Posted on 04/30/2002 4:03:59 PM PDT by AmericanInTokyo

U.S. Businesses Help China Suppress Internet

NewsMax.com Wires

Wednesday, May 1, 2002

BEIJING – It's not easy being the father of the Chinese Internet.

Children are running by, boats are paddling, the smell of roast lamb fills the air, and Michael Robinson, a young American computer engineer, sits rigidly, facing an empty cafe on the shore of Qinghai Lake, speaking in a low voice of the crackdown. "What is better? Big Brother Internet? Or no Internet at all?" he asks.

Robinson was hired as the lead support engineer in 1996 by the Chinese government and Global One, a Sprint-France Telecom-Deutsche Telekom joint venture, to build the first network in China providing public access to the Internet.

One day sticks in his mind. The Chinese engineers working with him suddenly convened a special meeting, demanding to know if it would be possible to do keyword searching inside e-mails and web addresses on the Chinese Internet.

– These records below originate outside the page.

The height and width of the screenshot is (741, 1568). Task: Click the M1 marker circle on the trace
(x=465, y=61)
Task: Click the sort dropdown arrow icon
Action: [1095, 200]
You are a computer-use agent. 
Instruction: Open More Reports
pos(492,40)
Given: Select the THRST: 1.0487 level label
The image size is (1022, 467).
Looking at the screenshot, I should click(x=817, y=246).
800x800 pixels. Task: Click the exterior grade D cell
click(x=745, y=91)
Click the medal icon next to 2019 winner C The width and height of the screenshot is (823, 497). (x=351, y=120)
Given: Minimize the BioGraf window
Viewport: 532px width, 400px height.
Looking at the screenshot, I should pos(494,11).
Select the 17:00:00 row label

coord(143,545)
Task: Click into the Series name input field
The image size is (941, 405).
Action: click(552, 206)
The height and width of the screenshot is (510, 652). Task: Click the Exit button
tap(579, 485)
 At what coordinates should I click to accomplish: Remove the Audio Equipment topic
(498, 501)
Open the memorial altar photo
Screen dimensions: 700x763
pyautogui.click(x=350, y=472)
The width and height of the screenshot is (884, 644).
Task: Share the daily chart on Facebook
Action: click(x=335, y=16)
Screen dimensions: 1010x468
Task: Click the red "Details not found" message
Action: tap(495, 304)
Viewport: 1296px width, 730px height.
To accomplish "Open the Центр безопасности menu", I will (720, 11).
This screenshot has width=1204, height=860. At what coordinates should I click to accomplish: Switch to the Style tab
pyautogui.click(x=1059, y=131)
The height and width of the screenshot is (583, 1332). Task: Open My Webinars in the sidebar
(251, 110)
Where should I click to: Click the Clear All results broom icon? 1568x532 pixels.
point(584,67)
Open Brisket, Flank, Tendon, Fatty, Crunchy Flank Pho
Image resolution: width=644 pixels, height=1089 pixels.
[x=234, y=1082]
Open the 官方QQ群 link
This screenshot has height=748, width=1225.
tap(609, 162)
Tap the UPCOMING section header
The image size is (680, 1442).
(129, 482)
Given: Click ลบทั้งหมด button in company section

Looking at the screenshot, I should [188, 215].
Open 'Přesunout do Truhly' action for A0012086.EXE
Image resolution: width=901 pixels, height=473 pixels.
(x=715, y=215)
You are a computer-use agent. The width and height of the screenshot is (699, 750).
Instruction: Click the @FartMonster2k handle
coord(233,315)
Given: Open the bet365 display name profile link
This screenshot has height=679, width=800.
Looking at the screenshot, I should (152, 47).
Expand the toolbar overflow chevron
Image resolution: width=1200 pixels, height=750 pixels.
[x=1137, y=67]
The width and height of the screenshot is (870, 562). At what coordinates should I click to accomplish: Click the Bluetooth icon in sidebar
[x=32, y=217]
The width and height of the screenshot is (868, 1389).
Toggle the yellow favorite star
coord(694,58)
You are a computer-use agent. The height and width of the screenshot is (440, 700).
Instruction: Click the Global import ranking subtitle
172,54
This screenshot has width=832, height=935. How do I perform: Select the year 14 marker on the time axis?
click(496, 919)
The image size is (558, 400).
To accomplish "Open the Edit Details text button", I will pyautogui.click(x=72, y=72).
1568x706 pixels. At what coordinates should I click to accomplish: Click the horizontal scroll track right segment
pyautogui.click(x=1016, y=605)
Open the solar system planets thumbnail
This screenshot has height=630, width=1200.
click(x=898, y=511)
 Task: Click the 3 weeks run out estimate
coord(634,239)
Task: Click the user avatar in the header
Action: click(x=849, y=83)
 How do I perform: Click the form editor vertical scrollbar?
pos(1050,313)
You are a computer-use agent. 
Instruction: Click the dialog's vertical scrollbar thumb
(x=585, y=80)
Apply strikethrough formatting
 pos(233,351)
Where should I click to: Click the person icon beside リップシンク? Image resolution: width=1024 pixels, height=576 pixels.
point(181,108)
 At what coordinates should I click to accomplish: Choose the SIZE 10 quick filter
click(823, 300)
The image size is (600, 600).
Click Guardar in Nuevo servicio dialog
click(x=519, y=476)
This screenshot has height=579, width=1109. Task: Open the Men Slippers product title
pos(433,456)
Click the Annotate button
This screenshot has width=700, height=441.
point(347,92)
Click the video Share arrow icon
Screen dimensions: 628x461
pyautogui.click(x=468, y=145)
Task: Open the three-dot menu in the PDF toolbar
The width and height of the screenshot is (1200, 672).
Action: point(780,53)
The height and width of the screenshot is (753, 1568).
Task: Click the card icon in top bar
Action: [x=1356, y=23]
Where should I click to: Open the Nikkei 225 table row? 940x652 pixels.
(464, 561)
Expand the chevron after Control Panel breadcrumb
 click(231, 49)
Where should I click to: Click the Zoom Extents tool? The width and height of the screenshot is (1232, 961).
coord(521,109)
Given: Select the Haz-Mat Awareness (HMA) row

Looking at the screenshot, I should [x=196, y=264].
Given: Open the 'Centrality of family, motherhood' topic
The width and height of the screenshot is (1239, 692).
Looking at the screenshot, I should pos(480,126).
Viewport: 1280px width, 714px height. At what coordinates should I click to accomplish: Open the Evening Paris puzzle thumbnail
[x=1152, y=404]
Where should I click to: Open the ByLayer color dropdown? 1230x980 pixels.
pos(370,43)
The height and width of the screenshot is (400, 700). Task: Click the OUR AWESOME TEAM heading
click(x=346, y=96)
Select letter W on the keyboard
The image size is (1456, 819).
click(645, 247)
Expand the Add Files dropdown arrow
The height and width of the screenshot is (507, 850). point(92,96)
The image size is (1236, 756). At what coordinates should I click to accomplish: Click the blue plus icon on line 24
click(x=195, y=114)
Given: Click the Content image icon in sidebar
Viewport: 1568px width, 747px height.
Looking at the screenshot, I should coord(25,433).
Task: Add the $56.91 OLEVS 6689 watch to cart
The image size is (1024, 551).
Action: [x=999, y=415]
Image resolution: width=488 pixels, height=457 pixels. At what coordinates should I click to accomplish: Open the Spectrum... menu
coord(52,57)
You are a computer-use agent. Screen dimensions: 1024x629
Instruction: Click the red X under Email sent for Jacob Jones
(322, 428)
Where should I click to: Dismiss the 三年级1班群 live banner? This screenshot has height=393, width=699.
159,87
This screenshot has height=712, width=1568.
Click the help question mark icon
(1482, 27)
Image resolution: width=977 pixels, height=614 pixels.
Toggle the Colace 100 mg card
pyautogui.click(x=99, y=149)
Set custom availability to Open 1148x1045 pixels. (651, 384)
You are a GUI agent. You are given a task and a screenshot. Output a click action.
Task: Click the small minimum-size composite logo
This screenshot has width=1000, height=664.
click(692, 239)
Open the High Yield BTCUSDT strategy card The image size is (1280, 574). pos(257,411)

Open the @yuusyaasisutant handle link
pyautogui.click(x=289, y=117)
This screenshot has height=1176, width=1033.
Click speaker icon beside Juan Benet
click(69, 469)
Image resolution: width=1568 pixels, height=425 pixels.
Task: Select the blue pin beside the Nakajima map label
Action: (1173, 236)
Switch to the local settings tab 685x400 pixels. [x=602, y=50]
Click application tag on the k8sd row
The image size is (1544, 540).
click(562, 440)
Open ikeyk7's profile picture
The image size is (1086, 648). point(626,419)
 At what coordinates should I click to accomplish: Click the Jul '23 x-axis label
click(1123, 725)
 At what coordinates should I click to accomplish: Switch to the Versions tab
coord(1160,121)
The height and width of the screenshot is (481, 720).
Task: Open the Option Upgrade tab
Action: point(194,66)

Not really, Robinson replied; all information that travels the Net is broken into little packets. It's hard to "sniff" packets of information, particularly coded packets. You would need to intercept packets as they travel, and then there's the problem of collating the information they contain, actually making sense of it.

Yes, yes, they said, but can you do it?

Need to Monitor

On the third go-round, it dawned on him that his fellow computer geeks wanted to end the meeting, too. But at a higher level, someone required assurance. Before Internet construction proceeded further, they would need to monitor what Chinese users did with it.

For the engineers, this was just cover-your-ass stuff. As long as the foreigner assured them that down the road the Chinese would be able to build an Internet firewall against the world and conduct surveillance on its own citizens, the engineers could continue working with him. Yes, yes, it can be done, Robinson told them, and they went back to work.

Americans make dreams, and every generation carries new ones to China. Since 1979 that dream has been the fall of the Chinese Communist party and the rise of the world's largest market, an event that U.S. businessmen and China hands keep predicting is on the horizon or even imminent.

Yet Robinson was not naive. He understood the self-serving nature of much of the freedom-is-just-around-the-corner rhetoric. Working inside, he sensed the Chinese leadership's true motives in building an Internet.

Marxist Control

One of his friends, Peter Lovelock, who heads up the Insight Division at madeforchina, an IT research consultancy in Beijing, puts it this way: "These are Marxists. Control the means of communication; embrace the means of communication. Fill it with Chinese voices. If they can block the outside, and block relationships between Chinese forces, no one will listen."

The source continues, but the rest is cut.